Protecting and expanding public healthcare needs mass organizing, not assassinations

By Stéphane Doucet  

On December 4, the CEO of UnitedHealthcare, a large US private healthcare insurance company, was assassinated in broad daylight in New York City. The suspect, 26-year-old Luigi Mangione, was arrested on December 9 after an extensive police search. The case was without a doubt a lightning rod for public hatred of for-profit medicine and its incalculable human cost on the people of the US.

From the beginning, the killing was treated with a mixture of glee and fandom from a large section of the population, while it elicited a cautious, squirmy condemnation from the political and business establishment.

Mainstream news has already started running big stories about the efforts to dampen the enthusiasm around the murder: Google shut down the comments and reviews on the McDonalds where he was apprehended with the help of staff; GoFundMe suspended fundraisers for his legal defense; Amazon took down merchandise emblazoned with the “Deny, Defend, Depose” slogan the killer had put on the shell casings, itself a reference to insurance companies refusing to pay for their customers’ healthcare expenses.

All this to say that the killing of the CEO of a company making a killing (literally and figuratively) off regular people, rather than being shocking as would be the case with most murders, is greeted with a collective schadenfreude. Progressives, especially those in Canada, should take note for a few reasons.

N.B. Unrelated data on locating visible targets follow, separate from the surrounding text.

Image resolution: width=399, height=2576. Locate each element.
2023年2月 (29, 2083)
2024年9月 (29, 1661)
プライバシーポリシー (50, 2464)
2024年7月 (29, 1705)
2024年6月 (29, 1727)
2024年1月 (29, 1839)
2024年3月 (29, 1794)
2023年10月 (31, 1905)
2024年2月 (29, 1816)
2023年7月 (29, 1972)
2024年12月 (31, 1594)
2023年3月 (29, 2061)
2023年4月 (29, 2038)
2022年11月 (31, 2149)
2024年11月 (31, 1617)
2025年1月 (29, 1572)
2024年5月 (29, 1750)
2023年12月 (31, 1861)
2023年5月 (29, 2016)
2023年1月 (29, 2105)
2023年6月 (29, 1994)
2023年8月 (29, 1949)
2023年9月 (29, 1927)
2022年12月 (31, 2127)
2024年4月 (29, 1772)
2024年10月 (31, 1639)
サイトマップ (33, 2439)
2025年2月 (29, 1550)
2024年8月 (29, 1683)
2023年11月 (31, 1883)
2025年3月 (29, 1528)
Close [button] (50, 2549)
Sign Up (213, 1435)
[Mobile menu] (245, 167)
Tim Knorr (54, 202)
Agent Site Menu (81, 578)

First off, we’re not that far off from the US in terms of healthcare. A recent study by the Canadian Cancer Society found that the average cost of a cancer diagnosis over a lifetime amounts to $33,000. This includes lost income but most relevant here is the cost of prescription medication, travel and other uncovered medical costs. Last year, that added up to a total of $7.5 billion paid out of pocket by people in Canada.

Other examples abound. Ontario premier Doug Ford is opening up certain surgeries to the private sector. The Quebec government hired Geneviève Biron, former head of a private healthcare company, to run the new public entity in charge of healthcare.

The private healthcare sector is in constant expansion, and this creates more and more opportunities for it to muscle into the public system, despite the Canadian Health Care Act prohibiting this.

This brings us to the second reason to reflect: the case of the CEO killing south of the border should wake us up to the political context that led to it. When there is no political path toward improving peoples’ lives, they can often turn to violence, cynicism, nihilism and pessimism.

Presumably, almost all those who hate healthcare profiteering would rather nationalize that system than morbidly cheer on when, once in a blue moon, someone kills an easily replaceable CEO. But progressive movements have to be able to capture that energy, that discontent, and make it work for the people.

In Canada, we’re already a far down the road of private, for-profit healthcare, and we have a lot of work to do to reverse this.

But it won’t happen through assassinations. It will be through patient work with the labour and progressive movements, part of a coalition with clear goals, and a no-compromise attitude towards the parasites who would deprive us of life-saving technologies, staff and institutions.